Spaziert man heute aus Richtung Schleuse Wolfsbruch durch das Dorf, kann man die ursprüngliche Siedlungsstruktur noch gut erkennen: Rechterhand nach dem neuen Feuerwehrhaus liegen die Bauerngehöfte bis zum Seeufer, links zwischen Friedes-eiche und Kirche die Büdnerhäuser. Etwa 60 Jahre nach der Neubesiedlung errichteten sich die Kolonisten ein bescheidenes hölzernes Gotteshaus mit Lehmfachwerk, das nicht lange hielt. Die heutige Dorfkirche wurde am selben Platz nach nur zweijähriger Bauzeit 1896 mit ihren zwei Glocken im Turm geweiht.
Außer Weideland, Wild oder kienigem Wurzelholz lieferte der Wald neben natürlichen Nahrungsmitteln weitere wertvolle Rohstoffe. Nach dem allmählichen Niedergang der Teerschwelerei wuchs im 19. Jahrhundert der Bedarf nach dem Harz der Kiefern. Auch nach der Harzung waren die Bäume wichtige Wirtschaftsgüter. Was das Kleinzerlanger Sägewerk nicht verarbeitete, gelangte in Langholzflößen über den billigen Wasserweg an seinen Bestimmungsort.

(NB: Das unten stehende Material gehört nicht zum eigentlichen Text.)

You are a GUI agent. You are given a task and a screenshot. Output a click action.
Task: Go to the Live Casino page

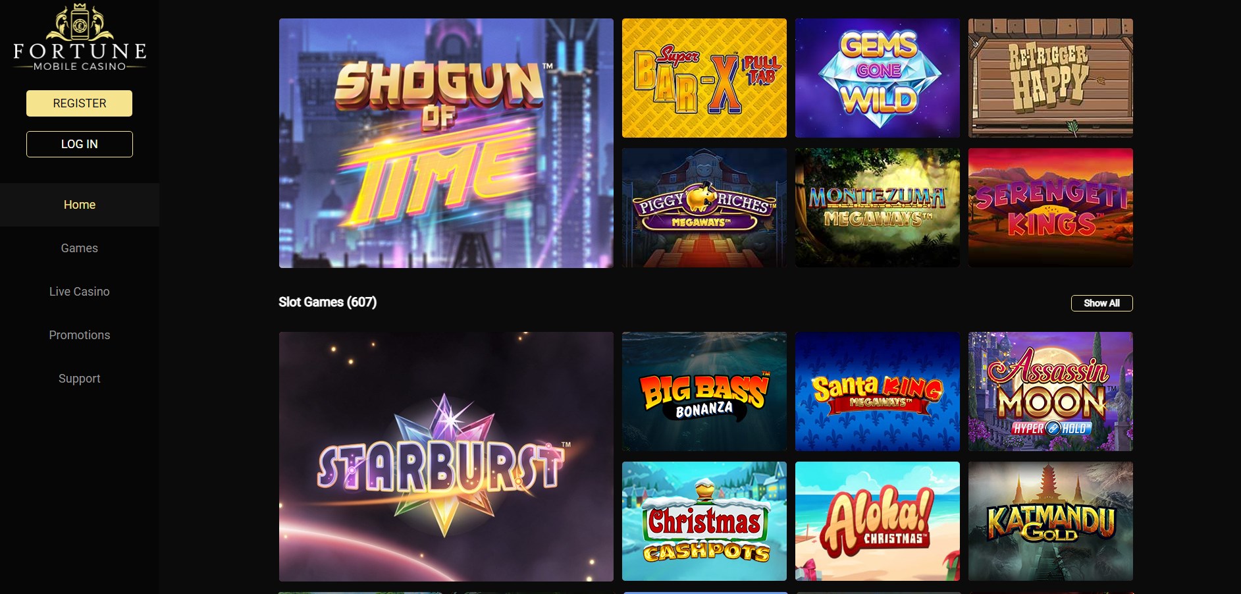coord(79,292)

Waldkreisläufe waren entstanden, die fast bis zum Ende des 20. Jahrhunderts in der Region funktionierten: Die Forstarbeiterinnen, hier Kulturfrauen genannt, zogen in Pflanzgärten die Kiefernsämlinge heran, setzten in Schonungen mit Hand die jungen Bäumchen und pflegten noch viele Jahre die angepflanzten Kulturen. Durch kontrollierten Einschlag entwickelte sich nach Jahrzehnten ein kräftiger, gesunder Hochwald. Dann kamen die Köhler, Harzer, Flößer und Sägewerker, die nicht selten mit einer Kulturfrau eine Familie gegründet hatten, um das Holz und seine Rohstoffe zu gewinnen.